Kinematics of the 30 October 2020 Mw 7.0 Néon Karlovásion (Samos) earthquake in the Eastern Aegean Sea: Implications on source characteristics and dynamic rupture simulations

We resolve source mechanism and rupture process for the Néon Karlovásion, Samos Mw 7.0 earthquake that struck Greek-Turkish border regions on 30th October 2020 acquired from kinematic joint inversion of teleseismic body-waves and near-field strong ground-motion waveforms. The optimal kinematic finite-fault slip model indicates a planar E-W striking north-dipping normal faulting mechanism with strike ϕ = 270° ± 5°; dip δ = 35° ± 5°; rake λ = −94° ± 5°; centroid depth h = 11 ± 2 km; duration of the source time function STF = 26 s and seismic moment M_o = 3.34 × 10¹⁹ Nm equivalent to Mw = 7.0. Our final finite- fault slip models exhibit two main asperities within a depth range from ~20 km to the surface. The dynamic rupture model exposes an initial heterogeneous stress distribution with variations up to 25 MPa. The near-field strong motion waveforms constrained the slip model suggesting up-dip and westward propagation of the bilateral rupture pattern with a maximum slip of 3.2 m, illuminated by back-projection (BP) analysis. The high-frequency (HF) back-projected rupture showed a predominantly E-W striking component (~75%) with directivity of 277° that propagates to the surface along a 60 km long and 24 km wide fault plane in 20 s at a slower speed range of 1.0–2.0 km/s. This well constrains the coseismic slip region where the aftershock sequence confirms distributed deformation.
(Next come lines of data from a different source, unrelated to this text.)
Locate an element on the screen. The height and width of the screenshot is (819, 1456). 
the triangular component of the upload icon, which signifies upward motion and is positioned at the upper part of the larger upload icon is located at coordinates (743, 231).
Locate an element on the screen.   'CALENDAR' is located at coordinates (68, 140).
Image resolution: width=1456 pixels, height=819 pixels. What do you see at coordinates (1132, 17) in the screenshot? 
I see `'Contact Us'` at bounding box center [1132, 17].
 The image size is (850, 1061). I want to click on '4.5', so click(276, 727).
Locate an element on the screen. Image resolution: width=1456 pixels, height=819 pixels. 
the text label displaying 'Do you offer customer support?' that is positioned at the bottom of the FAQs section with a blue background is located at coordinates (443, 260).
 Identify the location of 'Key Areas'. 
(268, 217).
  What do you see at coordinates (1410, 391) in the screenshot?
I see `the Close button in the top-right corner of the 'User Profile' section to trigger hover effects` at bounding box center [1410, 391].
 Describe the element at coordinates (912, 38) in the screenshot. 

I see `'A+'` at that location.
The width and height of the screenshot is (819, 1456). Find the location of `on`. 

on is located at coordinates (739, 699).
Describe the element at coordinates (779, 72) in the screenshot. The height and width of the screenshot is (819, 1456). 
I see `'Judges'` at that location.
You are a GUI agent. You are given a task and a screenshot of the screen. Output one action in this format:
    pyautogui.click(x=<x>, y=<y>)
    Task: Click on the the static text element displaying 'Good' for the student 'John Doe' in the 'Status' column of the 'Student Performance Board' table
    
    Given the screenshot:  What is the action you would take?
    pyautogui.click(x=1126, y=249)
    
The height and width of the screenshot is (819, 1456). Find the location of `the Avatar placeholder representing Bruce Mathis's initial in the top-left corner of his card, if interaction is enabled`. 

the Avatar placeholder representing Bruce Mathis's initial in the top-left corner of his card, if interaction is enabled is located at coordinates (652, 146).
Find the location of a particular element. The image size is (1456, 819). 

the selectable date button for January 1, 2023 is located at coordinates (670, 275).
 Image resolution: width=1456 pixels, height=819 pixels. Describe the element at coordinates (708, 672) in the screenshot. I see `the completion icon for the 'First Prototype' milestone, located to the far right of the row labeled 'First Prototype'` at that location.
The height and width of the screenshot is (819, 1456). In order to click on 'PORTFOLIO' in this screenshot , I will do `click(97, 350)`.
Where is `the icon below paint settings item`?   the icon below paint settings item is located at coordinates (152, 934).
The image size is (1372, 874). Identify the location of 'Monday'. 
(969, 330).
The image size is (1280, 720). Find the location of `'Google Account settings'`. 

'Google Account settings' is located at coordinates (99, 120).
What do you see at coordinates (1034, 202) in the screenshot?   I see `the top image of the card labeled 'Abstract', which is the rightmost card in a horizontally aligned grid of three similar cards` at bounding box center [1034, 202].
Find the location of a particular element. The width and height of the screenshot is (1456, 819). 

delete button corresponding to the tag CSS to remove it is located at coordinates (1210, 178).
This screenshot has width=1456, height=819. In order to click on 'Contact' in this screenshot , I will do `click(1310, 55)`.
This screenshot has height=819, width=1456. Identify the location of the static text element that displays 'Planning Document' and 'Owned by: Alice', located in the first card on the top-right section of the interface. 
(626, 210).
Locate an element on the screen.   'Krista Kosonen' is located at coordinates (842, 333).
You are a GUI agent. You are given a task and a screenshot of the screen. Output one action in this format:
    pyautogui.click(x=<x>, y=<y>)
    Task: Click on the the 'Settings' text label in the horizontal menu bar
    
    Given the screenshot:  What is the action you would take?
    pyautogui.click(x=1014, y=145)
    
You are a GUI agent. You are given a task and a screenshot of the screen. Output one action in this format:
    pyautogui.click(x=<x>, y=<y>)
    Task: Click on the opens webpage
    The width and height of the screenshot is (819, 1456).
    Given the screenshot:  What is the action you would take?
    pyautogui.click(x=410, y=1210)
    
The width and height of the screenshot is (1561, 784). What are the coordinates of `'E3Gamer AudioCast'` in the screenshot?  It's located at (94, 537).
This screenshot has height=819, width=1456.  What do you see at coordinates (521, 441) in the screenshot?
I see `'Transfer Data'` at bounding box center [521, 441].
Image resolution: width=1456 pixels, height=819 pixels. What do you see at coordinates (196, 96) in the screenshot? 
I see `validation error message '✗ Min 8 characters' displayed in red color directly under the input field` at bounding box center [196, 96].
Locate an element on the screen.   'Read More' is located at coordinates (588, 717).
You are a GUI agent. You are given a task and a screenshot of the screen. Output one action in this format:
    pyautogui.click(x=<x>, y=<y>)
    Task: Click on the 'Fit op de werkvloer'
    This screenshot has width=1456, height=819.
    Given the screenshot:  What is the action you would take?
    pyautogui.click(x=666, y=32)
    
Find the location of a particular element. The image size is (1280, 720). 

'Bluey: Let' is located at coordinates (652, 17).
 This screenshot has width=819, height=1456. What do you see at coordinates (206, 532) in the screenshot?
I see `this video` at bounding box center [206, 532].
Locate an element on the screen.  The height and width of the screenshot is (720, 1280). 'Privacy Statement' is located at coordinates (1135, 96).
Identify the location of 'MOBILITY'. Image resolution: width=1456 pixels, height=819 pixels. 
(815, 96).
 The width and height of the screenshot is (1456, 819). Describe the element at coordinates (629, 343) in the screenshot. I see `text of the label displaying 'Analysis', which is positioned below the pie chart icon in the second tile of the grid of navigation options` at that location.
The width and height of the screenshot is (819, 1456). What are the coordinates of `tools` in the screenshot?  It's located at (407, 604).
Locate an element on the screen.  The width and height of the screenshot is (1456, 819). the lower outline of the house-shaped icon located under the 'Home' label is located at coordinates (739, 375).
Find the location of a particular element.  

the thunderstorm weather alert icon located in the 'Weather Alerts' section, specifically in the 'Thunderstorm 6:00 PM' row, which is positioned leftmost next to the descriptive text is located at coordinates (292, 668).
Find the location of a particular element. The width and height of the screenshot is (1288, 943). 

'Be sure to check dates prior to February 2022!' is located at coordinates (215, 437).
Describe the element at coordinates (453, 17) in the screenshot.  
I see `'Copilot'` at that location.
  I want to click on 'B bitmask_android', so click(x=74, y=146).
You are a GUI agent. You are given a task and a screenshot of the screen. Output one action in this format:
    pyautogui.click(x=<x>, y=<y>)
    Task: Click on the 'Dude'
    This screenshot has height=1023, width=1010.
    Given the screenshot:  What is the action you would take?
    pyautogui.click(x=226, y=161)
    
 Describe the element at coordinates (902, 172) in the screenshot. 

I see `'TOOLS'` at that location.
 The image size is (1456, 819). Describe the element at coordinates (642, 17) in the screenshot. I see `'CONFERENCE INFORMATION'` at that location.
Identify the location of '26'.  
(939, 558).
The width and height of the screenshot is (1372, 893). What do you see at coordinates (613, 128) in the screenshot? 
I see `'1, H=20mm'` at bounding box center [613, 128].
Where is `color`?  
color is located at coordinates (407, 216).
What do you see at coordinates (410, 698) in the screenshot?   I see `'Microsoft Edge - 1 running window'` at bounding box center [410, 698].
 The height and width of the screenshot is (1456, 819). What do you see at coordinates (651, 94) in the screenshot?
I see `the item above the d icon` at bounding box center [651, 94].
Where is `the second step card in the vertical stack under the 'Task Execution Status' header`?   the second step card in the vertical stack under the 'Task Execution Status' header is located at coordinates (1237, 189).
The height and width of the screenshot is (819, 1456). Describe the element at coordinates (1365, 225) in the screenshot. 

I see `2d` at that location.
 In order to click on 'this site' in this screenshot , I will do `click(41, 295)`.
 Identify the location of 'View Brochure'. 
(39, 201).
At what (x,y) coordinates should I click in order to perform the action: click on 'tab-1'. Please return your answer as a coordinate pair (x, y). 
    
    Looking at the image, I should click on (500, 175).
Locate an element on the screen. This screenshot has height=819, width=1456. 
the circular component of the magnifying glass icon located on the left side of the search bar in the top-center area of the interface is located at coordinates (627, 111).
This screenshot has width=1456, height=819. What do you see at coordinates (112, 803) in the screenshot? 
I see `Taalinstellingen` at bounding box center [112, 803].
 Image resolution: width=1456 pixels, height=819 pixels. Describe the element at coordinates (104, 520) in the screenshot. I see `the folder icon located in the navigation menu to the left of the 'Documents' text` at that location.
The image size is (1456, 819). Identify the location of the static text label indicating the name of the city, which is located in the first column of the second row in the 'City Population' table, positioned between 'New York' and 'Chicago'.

Our back-projection analyses elucidates a dominant HF rupture stage (0–13 s) tracked first on the epicentre area and further along the downdip in the region of maximum coseismic slip indicating ~15 km of persistent rupture. The latter HF emissions (13–20 s) remark a speed of about 3.0 km/s and a westward extension of the rupture up to 30 km from the preceding rupture segment to shorelines at the northeast of the Ikaria Island.